++++ Data for this task

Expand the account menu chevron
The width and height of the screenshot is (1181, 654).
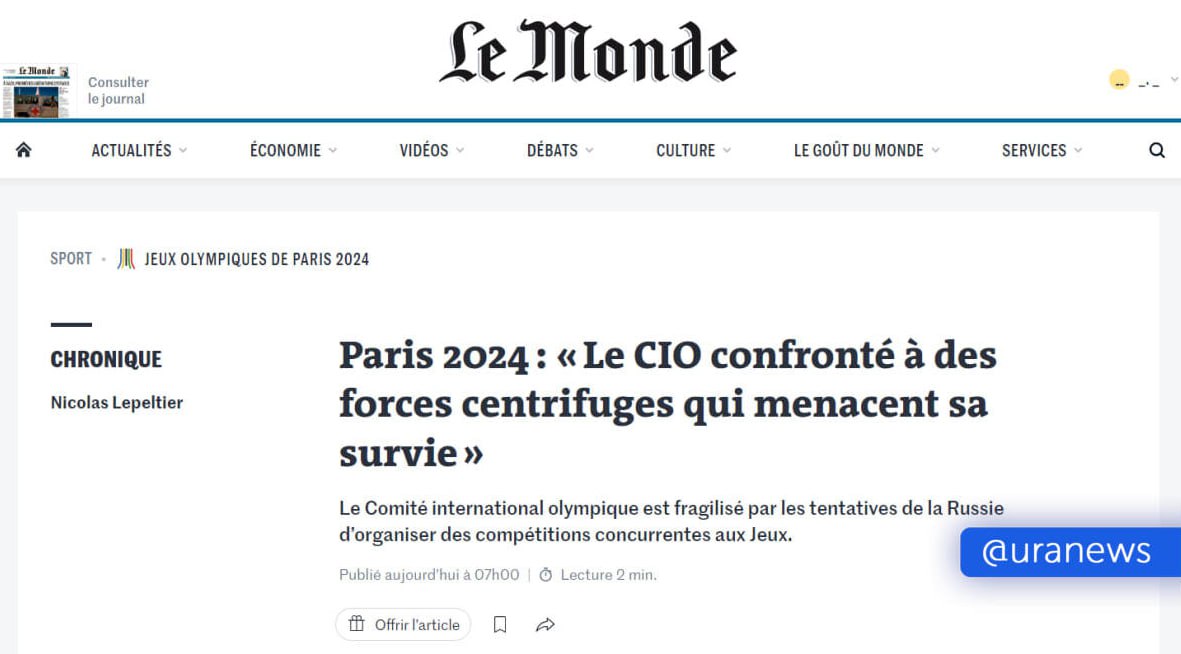[1173, 79]
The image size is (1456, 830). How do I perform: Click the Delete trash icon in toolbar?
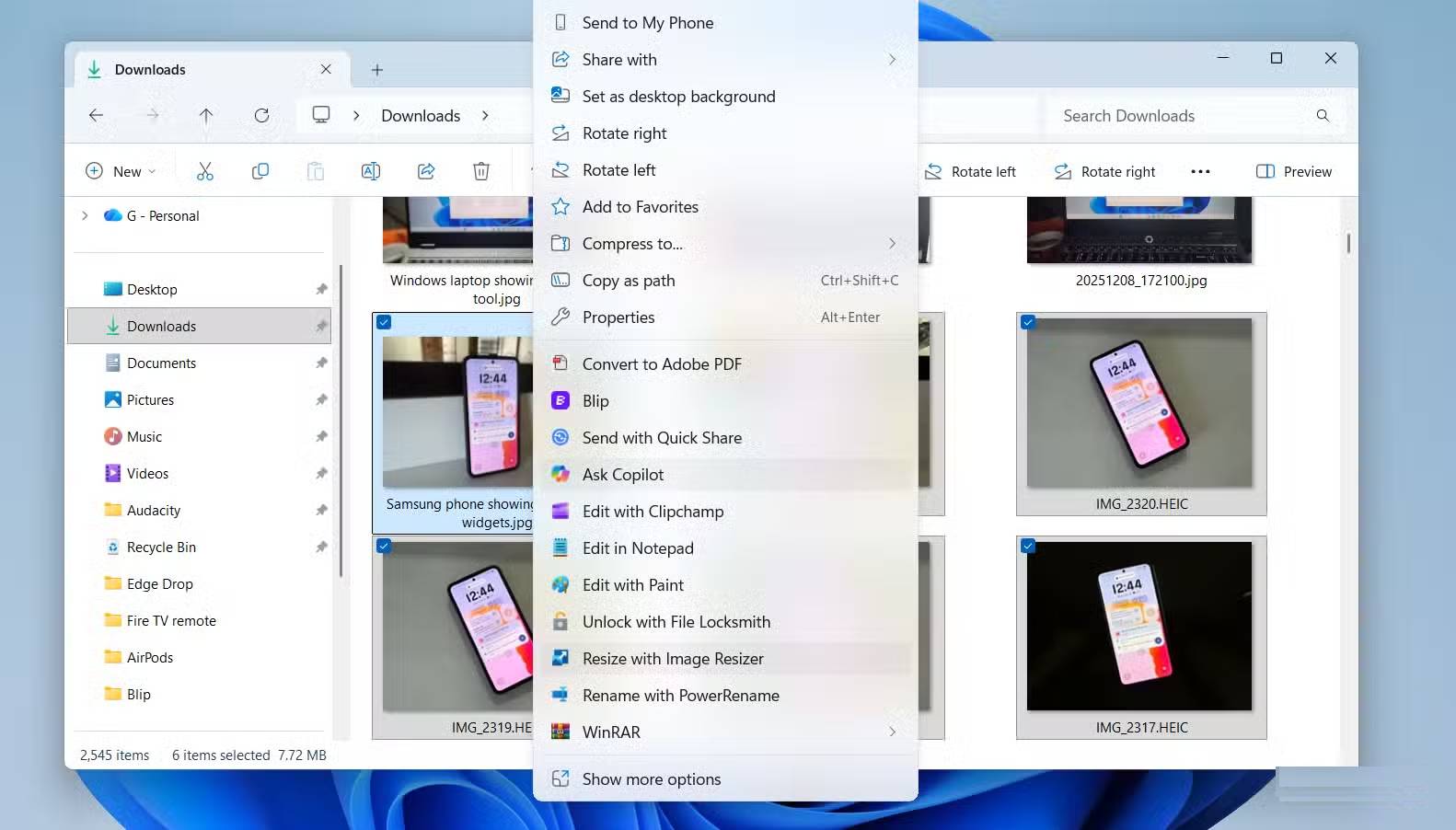(481, 171)
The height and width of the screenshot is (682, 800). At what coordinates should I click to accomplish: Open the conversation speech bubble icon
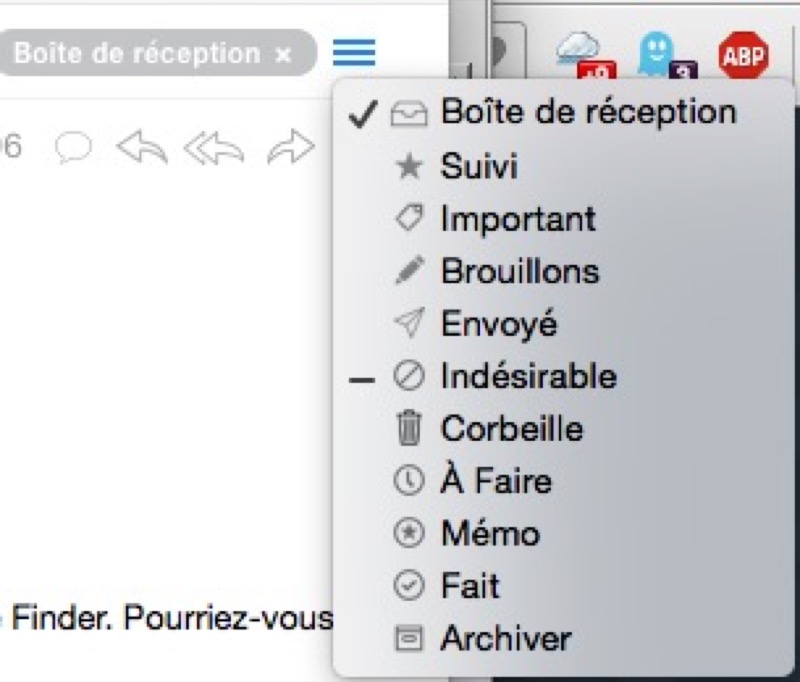73,148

++++++++

Please count the lines in the items above that contain the word "width", and reply with only that number.

2